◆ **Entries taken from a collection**
============
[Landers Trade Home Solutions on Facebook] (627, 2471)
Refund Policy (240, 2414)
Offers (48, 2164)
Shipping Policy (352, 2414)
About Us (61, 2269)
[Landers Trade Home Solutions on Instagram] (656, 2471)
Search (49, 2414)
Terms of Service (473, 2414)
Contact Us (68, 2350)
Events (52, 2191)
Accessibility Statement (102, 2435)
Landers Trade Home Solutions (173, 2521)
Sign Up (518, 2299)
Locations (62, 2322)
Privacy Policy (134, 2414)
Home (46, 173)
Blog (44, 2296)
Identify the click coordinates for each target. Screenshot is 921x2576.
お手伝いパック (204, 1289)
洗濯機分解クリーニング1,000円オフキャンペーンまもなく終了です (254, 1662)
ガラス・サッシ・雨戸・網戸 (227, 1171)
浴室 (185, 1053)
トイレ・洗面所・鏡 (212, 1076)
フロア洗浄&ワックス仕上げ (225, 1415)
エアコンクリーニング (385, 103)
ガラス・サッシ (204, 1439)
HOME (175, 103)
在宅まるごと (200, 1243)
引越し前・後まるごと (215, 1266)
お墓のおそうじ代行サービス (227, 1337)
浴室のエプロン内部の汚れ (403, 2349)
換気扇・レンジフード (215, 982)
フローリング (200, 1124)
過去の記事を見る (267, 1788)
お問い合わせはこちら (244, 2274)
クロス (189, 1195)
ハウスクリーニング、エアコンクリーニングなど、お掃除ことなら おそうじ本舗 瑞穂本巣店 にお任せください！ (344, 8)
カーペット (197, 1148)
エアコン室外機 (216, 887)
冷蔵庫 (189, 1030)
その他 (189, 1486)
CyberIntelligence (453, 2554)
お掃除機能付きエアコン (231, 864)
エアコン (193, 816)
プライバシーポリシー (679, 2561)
============
◆ **EXERCISE DETAILS**
Each line of the data above should appear again in your answer, exactly as given.

◆ **RESULT OF THE TASK**
[Landers Trade Home Solutions on Facebook] (627, 2471)
Refund Policy (240, 2414)
Offers (48, 2164)
Shipping Policy (352, 2414)
About Us (61, 2269)
[Landers Trade Home Solutions on Instagram] (656, 2471)
Search (49, 2414)
Terms of Service (473, 2414)
Contact Us (68, 2350)
Events (52, 2191)
Accessibility Statement (102, 2435)
Landers Trade Home Solutions (173, 2521)
Sign Up (518, 2299)
Locations (62, 2322)
Privacy Policy (134, 2414)
Home (46, 173)
Blog (44, 2296)
Identify the click coordinates for each target. Screenshot is 921x2576.
お手伝いパック (204, 1289)
洗濯機分解クリーニング1,000円オフキャンペーンまもなく終了です (254, 1662)
ガラス・サッシ・雨戸・網戸 (227, 1171)
浴室 (185, 1053)
トイレ・洗面所・鏡 (212, 1076)
フロア洗浄&ワックス仕上げ (225, 1415)
エアコンクリーニング (385, 103)
ガラス・サッシ (204, 1439)
HOME (175, 103)
在宅まるごと (200, 1243)
引越し前・後まるごと (215, 1266)
お墓のおそうじ代行サービス (227, 1337)
浴室のエプロン内部の汚れ (403, 2349)
換気扇・レンジフード (215, 982)
フローリング (200, 1124)
過去の記事を見る (267, 1788)
お問い合わせはこちら (244, 2274)
クロス (189, 1195)
ハウスクリーニング、エアコンクリーニングなど、お掃除ことなら おそうじ本舗 瑞穂本巣店 にお任せください！ (344, 8)
カーペット (197, 1148)
エアコン室外機 (216, 887)
冷蔵庫 (189, 1030)
その他 (189, 1486)
CyberIntelligence (453, 2554)
お掃除機能付きエアコン (231, 864)
エアコン (193, 816)
プライバシーポリシー (679, 2561)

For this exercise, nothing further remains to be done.